▸ **DATASET CONTENT**
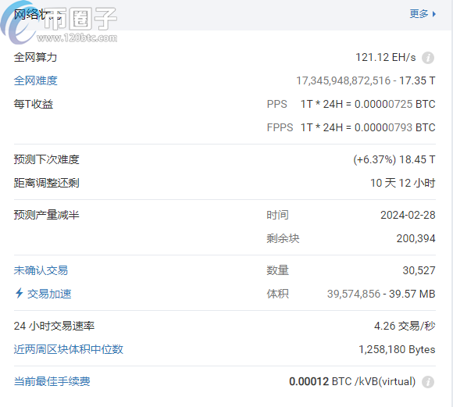Open the 更多 link in header
The image size is (453, 407).
click(x=419, y=14)
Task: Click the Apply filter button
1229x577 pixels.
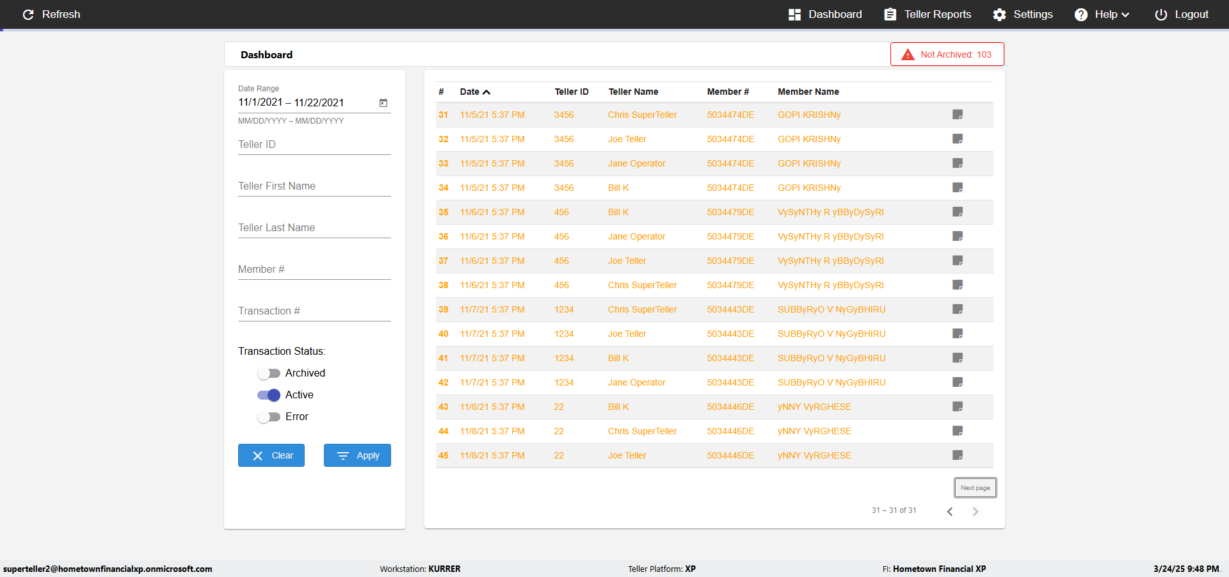Action: pyautogui.click(x=357, y=455)
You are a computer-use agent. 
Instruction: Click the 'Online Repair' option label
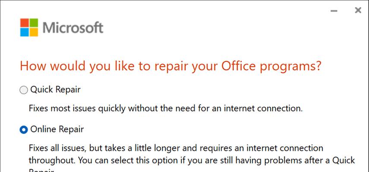pyautogui.click(x=57, y=129)
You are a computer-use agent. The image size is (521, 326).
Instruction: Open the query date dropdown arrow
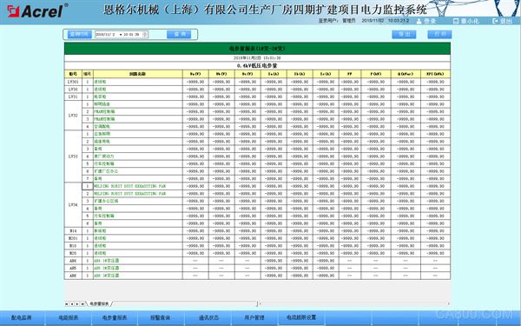click(x=121, y=35)
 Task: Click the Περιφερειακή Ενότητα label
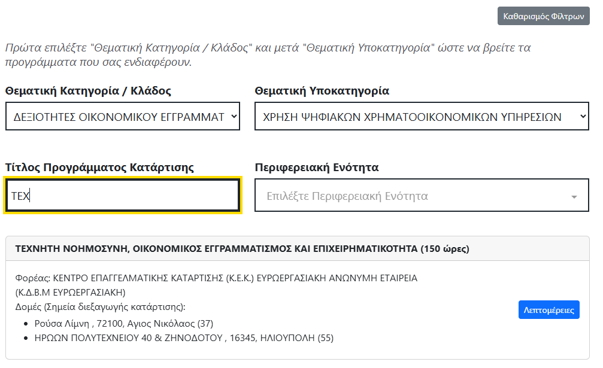click(316, 168)
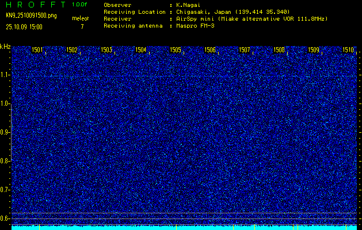Select the 1505 time marker
Screen dimensions: 362x230
click(175, 50)

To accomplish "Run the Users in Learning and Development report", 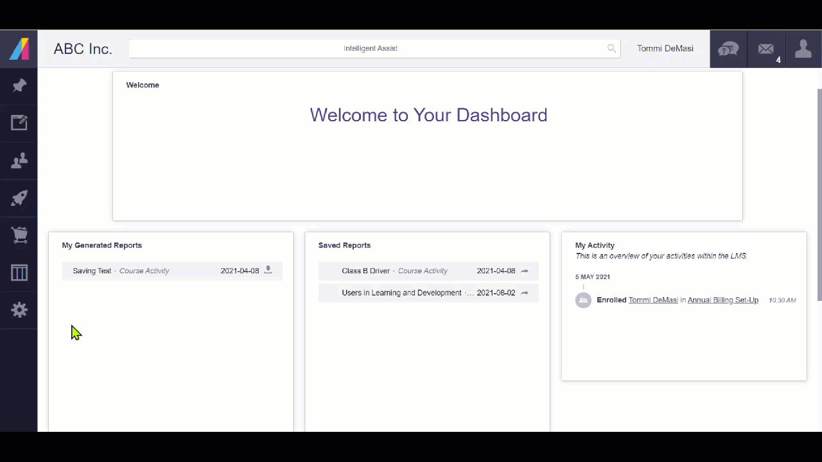I will (524, 293).
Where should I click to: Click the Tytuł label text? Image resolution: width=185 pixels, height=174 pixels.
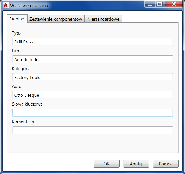point(17,33)
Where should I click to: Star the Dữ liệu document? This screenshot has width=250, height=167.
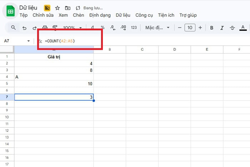coord(57,8)
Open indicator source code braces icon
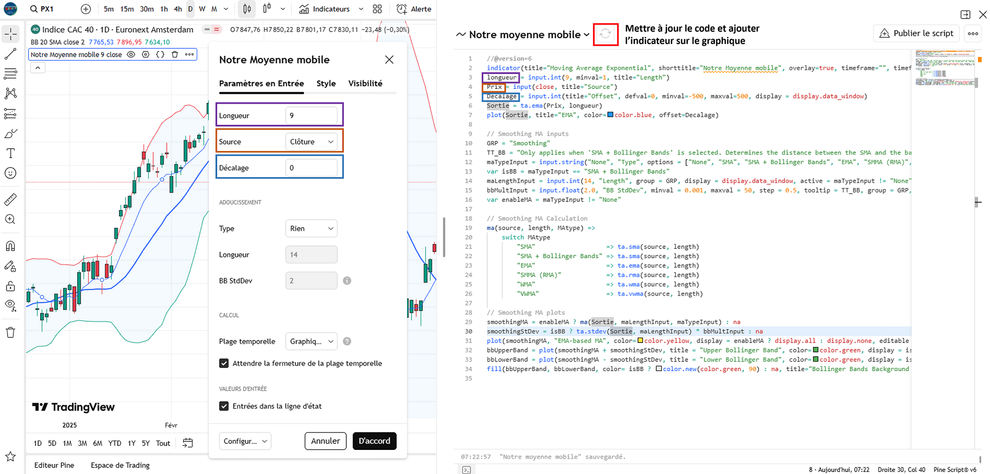Image resolution: width=990 pixels, height=474 pixels. tap(160, 54)
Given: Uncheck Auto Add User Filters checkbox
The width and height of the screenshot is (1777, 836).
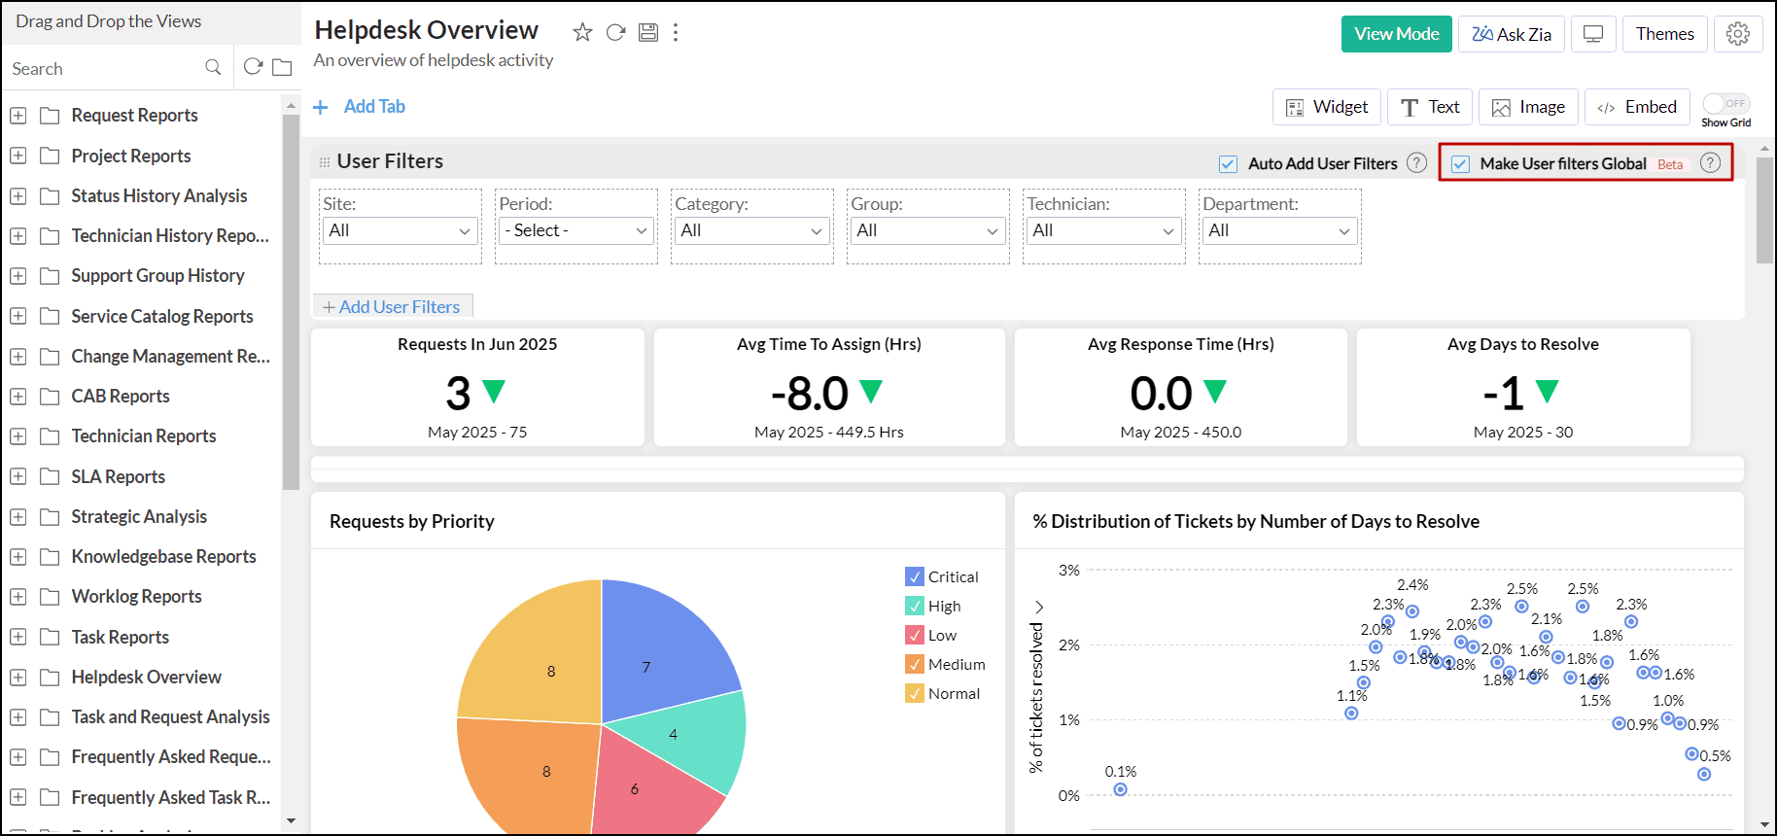Looking at the screenshot, I should 1229,164.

▸ **PROMPT**
Output the span from the line with "Where should I click to: Click" through the last line of the data, inclusive and exact, and omit every picture.

▸ **SOLVED PROBLEM**
Where should I click to: Click the Tytuł label text? Image resolution: width=185 pixels, height=174 pixels.
point(17,33)
Where should I click to: Star the Dữ liệu document? This screenshot has width=250, height=167.
coord(57,8)
Open indicator source code braces icon
Image resolution: width=990 pixels, height=474 pixels. tap(160, 54)
Given: Uncheck Auto Add User Filters checkbox
The width and height of the screenshot is (1777, 836).
Looking at the screenshot, I should 1229,164.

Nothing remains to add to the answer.